■ **DATASET**
..........

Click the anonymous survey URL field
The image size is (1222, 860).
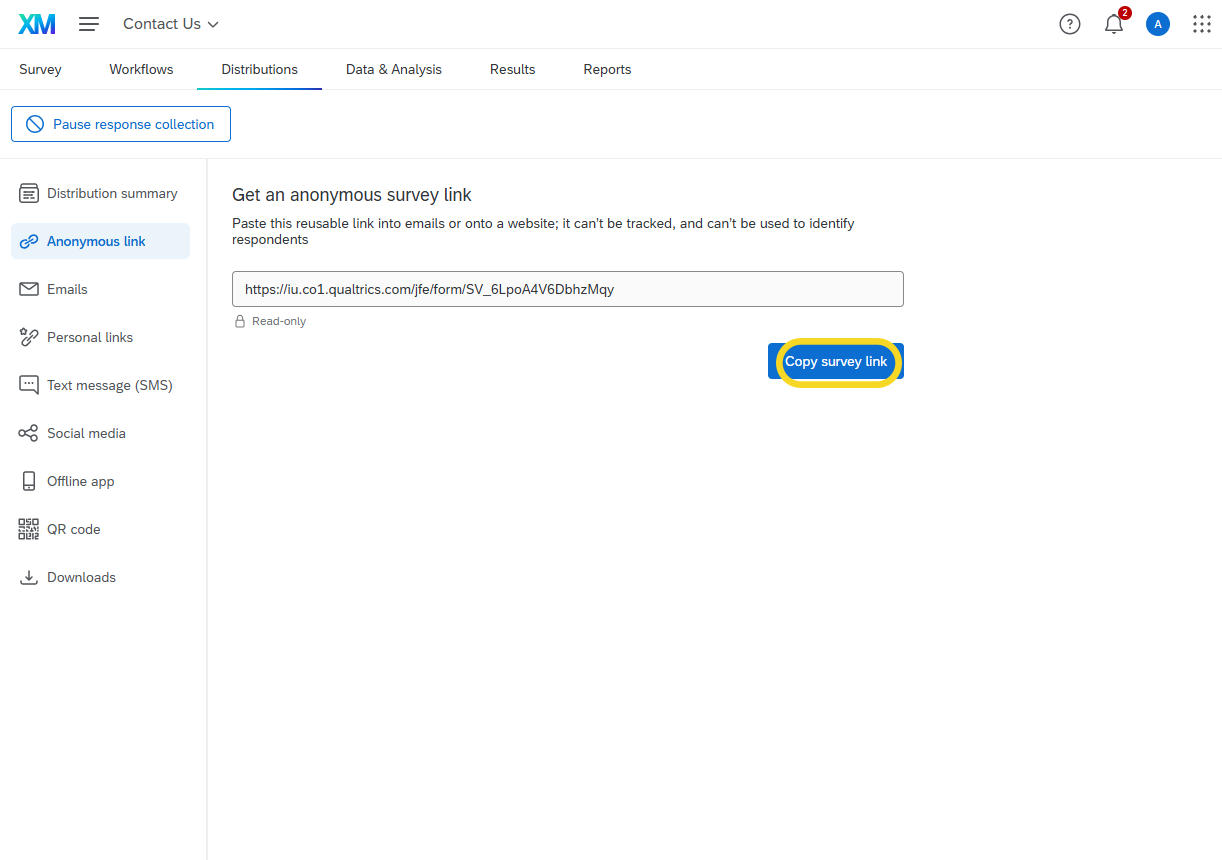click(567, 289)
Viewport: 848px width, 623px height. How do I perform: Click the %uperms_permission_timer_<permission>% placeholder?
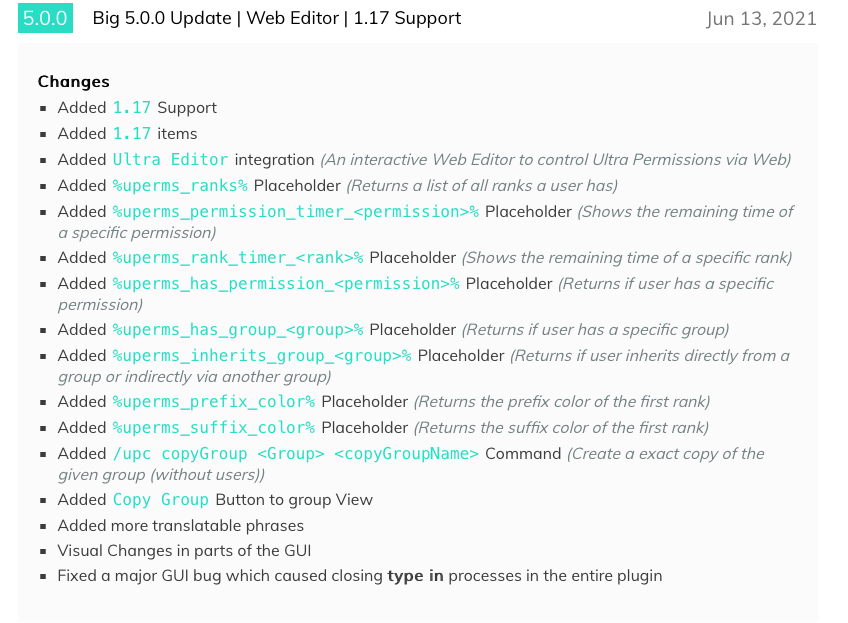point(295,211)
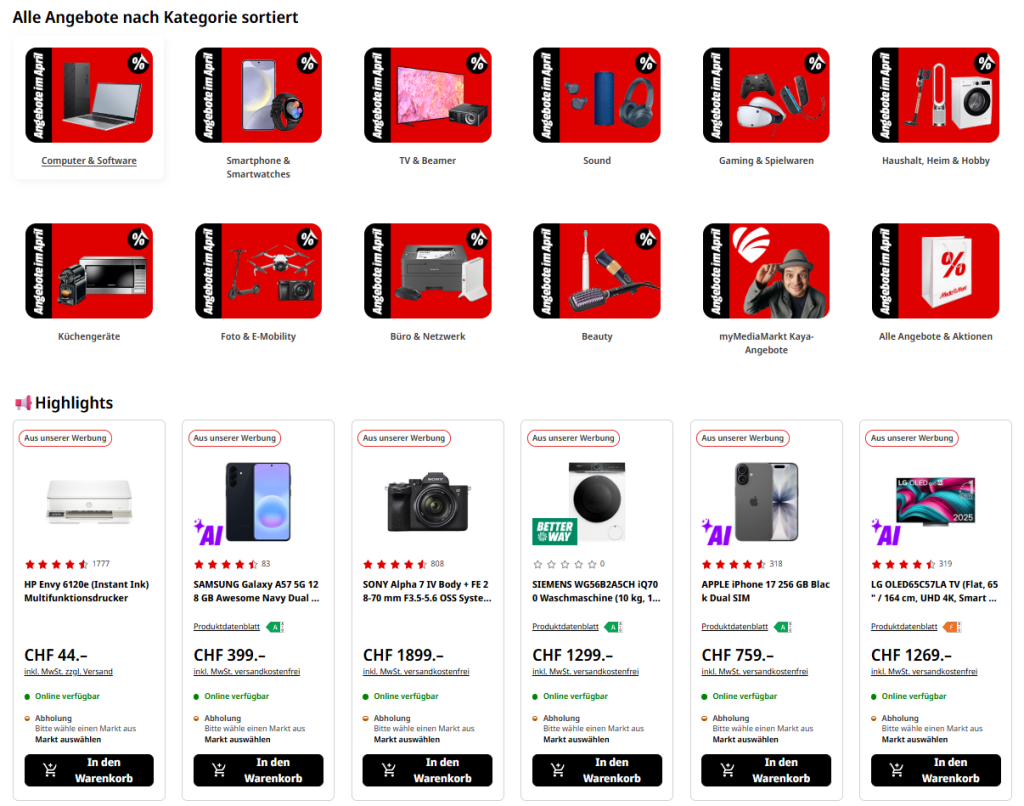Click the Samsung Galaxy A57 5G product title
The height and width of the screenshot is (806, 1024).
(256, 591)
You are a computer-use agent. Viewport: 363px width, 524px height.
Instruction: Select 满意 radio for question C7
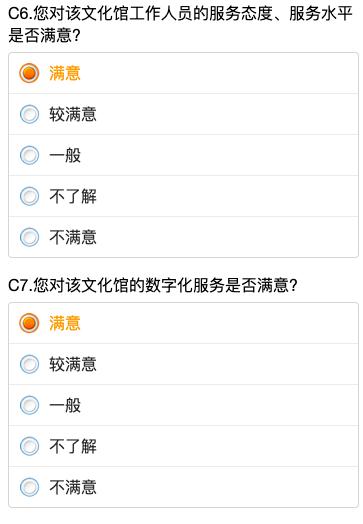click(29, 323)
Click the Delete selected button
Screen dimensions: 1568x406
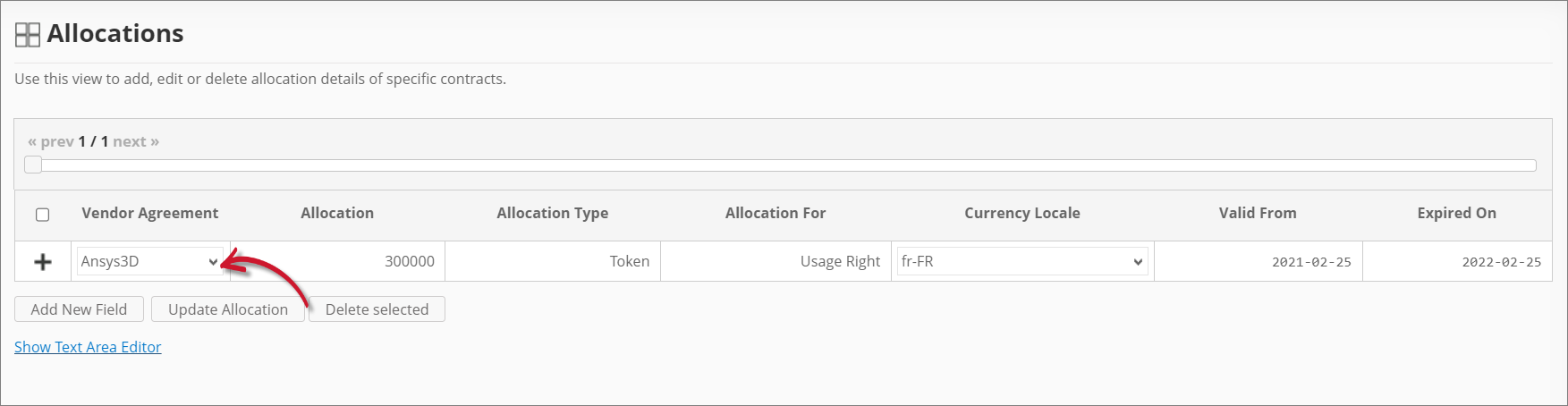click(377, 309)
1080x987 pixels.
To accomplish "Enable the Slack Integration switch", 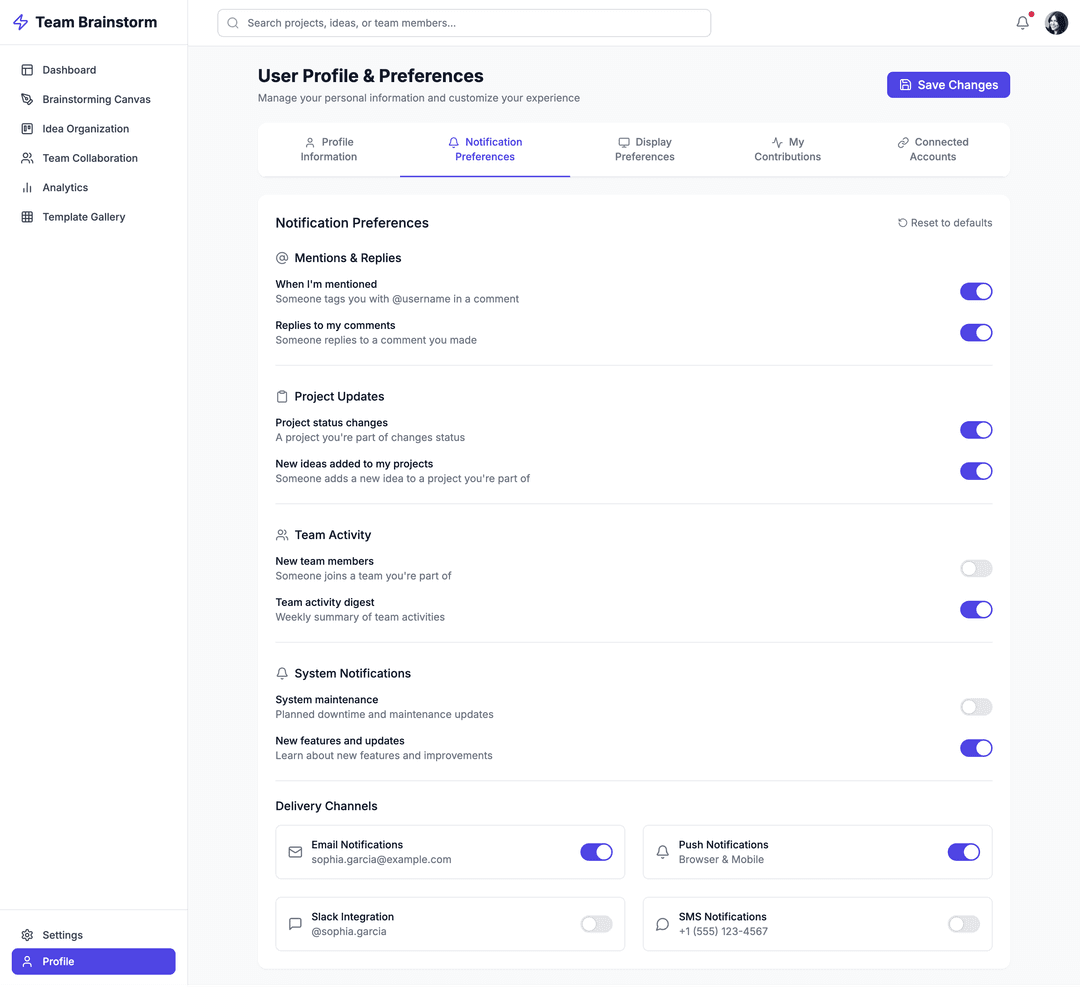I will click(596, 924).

..........

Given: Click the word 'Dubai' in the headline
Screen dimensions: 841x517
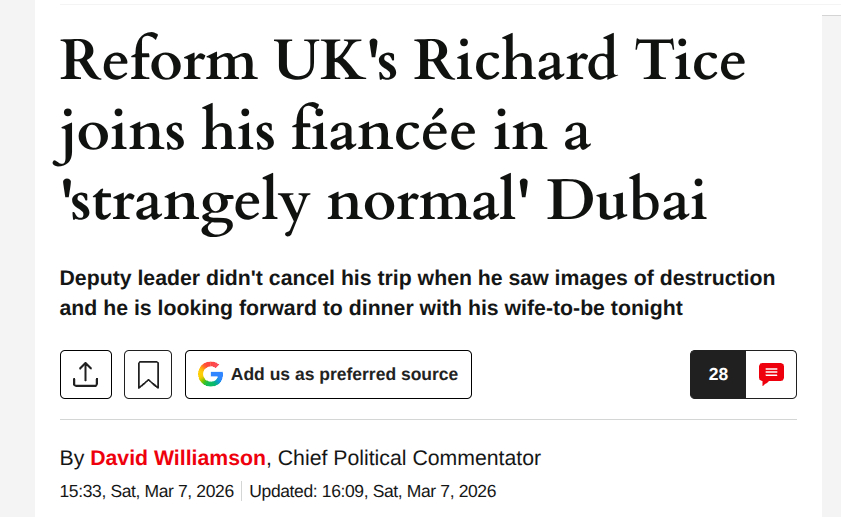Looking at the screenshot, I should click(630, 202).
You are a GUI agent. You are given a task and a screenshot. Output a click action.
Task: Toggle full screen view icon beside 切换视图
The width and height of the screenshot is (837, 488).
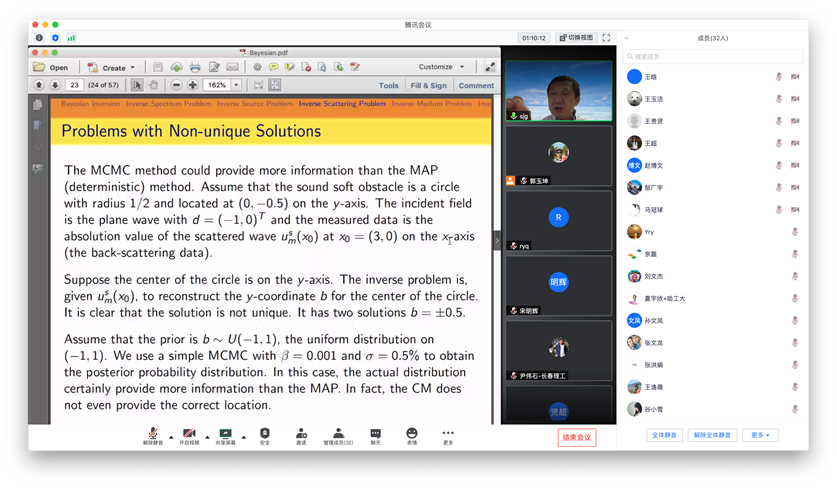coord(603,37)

..........

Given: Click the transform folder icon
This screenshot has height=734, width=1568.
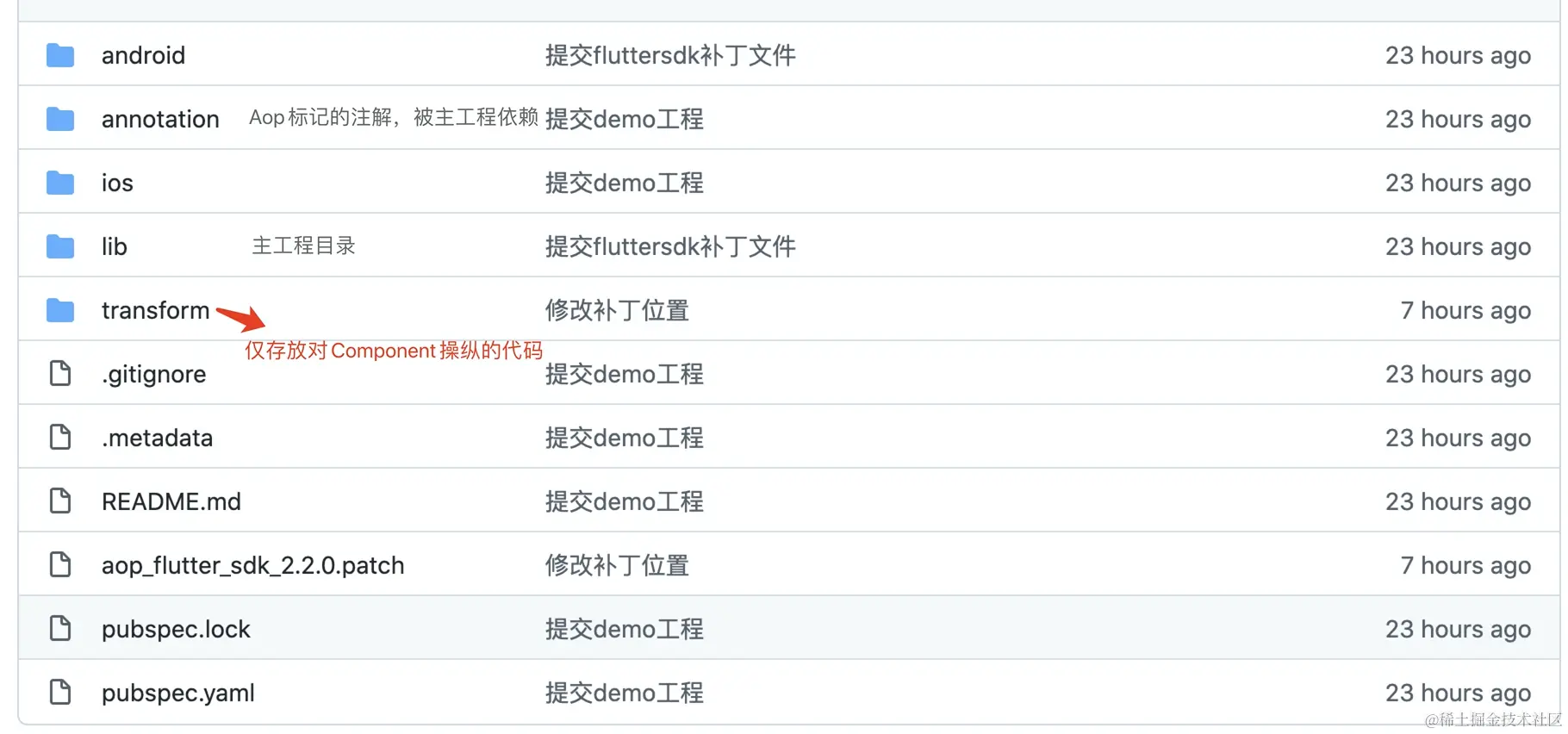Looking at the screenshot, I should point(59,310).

..........

■ **PROBLEM REQUIREMENTS**
Write down every line of the data above that includes the string "agent".

■ **EXERCISE OUTPUT**
You are a computer-use agent. Viewport: 363px width, 524px height.
You are a GUI agent. You are given a task and a screenshot. Output a click action.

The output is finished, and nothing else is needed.